Source extract:
We used 12 subjects for training, 1 subject for validation and 2 subjects for testing. We repeated the above scheme for 5 times by randomly selecting different subjects for testing and validation. For each training subject, we have 2 image pairs considering the flipped data. We extracted 9.4 K patch samples from each image pair. Totally, there were 225 K patch samples for training. Our proposed method was implemented based on Pytorch, and the network was trained on an Nvidia TitanX GPU. We employed the stochastic gradient decent (SGD) strategy with the learning rate starting at 0.01 and decreasing by 0.5 every 4 epochs. The batch size was set to 2. We stopped training when the validation loss did not decrease significantly. In this paper, the training took ~40 h. In the testing stage, it took only 15 s to complete the registration between new CT and MR images.

Records provided:
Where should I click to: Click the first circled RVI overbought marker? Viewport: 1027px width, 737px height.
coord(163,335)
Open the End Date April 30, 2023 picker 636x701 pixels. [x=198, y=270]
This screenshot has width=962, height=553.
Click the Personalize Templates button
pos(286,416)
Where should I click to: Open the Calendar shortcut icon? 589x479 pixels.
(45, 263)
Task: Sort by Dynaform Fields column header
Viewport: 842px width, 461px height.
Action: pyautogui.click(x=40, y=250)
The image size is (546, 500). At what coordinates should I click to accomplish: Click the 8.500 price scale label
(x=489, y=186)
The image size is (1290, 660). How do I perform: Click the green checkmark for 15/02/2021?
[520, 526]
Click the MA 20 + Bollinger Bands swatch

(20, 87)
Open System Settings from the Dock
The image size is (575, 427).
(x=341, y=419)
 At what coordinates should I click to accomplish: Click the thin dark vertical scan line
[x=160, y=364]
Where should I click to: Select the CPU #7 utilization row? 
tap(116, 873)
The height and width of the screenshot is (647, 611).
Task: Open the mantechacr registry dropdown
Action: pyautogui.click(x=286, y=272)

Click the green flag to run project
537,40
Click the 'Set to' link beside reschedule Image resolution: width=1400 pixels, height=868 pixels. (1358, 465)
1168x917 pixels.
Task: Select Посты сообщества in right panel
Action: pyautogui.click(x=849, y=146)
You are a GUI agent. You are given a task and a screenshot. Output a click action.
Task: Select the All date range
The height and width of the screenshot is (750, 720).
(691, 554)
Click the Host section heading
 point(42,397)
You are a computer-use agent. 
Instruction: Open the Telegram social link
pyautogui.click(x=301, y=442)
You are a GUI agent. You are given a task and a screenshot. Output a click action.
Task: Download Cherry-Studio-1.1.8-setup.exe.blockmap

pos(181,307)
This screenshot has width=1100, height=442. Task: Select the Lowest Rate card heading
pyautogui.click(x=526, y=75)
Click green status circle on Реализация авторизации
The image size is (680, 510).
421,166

Exercise tasks:
(A) In the training passage, retype the text from "We used 12 subjects" up to and including "and MR images.".
(B) According to the training passage, what learning rate did SGD start at, and how did it change during training?
You can ignore the records.

Activity answers:
(A)
We used 12 subjects for training, 1 subject for validation and 2 subjects for testing. We repeated the above scheme for 5 times by randomly selecting different subjects for testing and validation. For each training subject, we have 2 image pairs considering the flipped data. We extracted 9.4 K patch samples from each image pair. Totally, there were 225 K patch samples for training. Our proposed method was implemented based on Pytorch, and the network was trained on an Nvidia TitanX GPU. We employed the stochastic gradient decent (SGD) strategy with the learning rate starting at 0.01 and decreasing by 0.5 every 4 epochs. The batch size was set to 2. We stopped training when the validation loss did not decrease significantly. In this paper, the training took ~40 h. In the testing stage, it took only 15 s to complete the registration between new CT and MR images.

(B) It started at 0.01 and decreased by 0.5 every 4 epochs.